--- Request ---
Reproduce verbatim the data from its first line through the line containing "Switch to Bid".
— BEGIN Supplied records —
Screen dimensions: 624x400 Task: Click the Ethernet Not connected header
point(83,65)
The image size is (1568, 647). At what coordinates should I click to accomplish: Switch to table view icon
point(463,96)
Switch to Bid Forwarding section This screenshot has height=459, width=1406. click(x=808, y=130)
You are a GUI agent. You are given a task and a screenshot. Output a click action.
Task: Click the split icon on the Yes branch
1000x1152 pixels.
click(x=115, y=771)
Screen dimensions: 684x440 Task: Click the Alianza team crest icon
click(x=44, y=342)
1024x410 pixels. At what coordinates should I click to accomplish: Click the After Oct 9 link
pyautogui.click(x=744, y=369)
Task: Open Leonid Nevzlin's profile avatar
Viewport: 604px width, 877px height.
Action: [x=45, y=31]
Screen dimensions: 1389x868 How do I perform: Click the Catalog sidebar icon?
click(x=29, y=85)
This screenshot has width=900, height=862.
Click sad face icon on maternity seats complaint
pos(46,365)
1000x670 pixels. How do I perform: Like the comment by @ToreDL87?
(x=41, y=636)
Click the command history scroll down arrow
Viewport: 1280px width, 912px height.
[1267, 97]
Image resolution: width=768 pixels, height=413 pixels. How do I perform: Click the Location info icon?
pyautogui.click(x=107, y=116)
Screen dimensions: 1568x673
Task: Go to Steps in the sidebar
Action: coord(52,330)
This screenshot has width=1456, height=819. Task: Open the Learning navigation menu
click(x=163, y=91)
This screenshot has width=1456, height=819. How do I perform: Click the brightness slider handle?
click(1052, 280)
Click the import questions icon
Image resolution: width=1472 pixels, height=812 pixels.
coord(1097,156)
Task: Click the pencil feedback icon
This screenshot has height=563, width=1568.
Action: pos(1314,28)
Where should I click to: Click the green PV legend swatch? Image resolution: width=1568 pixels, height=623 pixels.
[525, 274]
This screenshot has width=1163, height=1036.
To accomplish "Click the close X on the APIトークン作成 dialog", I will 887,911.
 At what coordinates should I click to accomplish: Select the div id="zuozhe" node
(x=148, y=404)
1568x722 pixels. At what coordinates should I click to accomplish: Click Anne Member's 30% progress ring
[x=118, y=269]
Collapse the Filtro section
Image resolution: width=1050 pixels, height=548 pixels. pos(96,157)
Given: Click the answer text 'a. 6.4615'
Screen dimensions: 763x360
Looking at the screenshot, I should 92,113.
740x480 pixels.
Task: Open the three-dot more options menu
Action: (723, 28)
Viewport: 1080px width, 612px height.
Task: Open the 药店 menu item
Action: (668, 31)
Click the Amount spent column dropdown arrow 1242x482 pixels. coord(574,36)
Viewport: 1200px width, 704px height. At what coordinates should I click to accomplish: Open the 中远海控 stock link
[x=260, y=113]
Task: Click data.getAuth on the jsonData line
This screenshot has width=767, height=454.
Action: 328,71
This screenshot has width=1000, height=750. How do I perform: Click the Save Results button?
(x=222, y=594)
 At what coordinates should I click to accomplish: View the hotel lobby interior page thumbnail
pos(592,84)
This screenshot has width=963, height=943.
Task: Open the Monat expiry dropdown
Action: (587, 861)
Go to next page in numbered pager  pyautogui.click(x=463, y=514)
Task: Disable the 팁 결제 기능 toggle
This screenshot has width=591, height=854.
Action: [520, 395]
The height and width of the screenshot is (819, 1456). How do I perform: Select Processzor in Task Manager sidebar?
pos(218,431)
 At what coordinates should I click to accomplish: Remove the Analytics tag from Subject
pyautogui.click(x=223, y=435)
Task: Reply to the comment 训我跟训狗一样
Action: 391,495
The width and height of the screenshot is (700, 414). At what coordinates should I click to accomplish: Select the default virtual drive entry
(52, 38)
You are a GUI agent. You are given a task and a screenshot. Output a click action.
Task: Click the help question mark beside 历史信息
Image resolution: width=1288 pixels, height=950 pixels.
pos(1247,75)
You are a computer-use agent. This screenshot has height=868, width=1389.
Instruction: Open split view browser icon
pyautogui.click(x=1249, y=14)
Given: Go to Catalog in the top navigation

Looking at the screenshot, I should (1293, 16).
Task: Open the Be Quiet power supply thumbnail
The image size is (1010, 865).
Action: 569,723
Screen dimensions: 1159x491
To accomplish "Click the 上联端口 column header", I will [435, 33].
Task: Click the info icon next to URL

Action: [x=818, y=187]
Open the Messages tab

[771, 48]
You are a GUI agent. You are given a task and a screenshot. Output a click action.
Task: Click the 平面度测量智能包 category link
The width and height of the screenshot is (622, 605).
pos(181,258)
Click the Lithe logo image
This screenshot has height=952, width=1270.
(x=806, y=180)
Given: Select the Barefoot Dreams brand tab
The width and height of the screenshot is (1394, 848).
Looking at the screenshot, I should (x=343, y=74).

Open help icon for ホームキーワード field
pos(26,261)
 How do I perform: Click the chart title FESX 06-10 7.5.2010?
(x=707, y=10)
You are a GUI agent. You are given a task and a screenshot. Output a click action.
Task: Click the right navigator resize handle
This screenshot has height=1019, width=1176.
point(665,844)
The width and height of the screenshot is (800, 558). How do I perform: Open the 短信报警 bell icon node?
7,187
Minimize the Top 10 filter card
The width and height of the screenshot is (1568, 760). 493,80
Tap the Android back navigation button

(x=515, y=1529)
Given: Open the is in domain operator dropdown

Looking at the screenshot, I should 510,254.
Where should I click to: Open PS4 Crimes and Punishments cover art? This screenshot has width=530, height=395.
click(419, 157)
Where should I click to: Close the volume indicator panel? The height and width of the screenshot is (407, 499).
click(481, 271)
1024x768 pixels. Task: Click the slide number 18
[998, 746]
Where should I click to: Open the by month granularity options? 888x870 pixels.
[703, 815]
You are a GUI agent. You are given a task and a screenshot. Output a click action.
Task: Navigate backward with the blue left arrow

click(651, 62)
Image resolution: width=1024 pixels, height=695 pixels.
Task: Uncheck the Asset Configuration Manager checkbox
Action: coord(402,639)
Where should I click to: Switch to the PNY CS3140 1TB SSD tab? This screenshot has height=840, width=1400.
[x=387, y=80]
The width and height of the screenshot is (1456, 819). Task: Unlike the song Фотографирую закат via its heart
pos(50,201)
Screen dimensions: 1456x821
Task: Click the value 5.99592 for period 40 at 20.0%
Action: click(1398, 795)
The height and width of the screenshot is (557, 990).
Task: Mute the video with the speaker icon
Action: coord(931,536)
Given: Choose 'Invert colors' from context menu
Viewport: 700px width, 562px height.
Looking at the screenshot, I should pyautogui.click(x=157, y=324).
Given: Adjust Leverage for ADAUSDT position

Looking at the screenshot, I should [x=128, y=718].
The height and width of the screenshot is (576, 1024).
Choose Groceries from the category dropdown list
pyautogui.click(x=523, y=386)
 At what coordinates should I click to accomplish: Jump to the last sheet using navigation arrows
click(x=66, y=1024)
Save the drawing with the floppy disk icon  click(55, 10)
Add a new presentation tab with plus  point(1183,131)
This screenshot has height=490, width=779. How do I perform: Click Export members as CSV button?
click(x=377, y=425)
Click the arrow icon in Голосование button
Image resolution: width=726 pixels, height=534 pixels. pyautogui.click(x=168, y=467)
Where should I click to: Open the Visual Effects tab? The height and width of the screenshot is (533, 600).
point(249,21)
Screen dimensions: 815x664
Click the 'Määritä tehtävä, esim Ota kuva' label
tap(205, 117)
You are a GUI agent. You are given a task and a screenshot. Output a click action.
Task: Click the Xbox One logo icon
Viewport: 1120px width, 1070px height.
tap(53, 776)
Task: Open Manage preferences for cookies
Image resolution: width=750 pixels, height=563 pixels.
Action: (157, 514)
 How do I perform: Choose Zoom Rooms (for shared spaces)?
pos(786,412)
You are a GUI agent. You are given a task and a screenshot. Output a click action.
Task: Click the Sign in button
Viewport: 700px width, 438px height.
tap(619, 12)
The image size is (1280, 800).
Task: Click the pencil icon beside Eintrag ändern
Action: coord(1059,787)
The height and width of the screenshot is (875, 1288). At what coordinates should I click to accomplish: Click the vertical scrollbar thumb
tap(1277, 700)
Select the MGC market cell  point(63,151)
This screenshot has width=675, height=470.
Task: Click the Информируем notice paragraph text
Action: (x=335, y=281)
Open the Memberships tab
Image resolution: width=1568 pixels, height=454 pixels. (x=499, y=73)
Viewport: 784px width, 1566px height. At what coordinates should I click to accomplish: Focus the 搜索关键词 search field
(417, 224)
— END Supplied records —
--- Response ---
Screen dimensions: 624x400 Task: Click the Ethernet Not connected header
point(83,65)
The image size is (1568, 647). At what coordinates should I click to accomplish: Switch to table view icon
point(463,96)
Switch to Bid Forwarding section This screenshot has height=459, width=1406. click(x=808, y=130)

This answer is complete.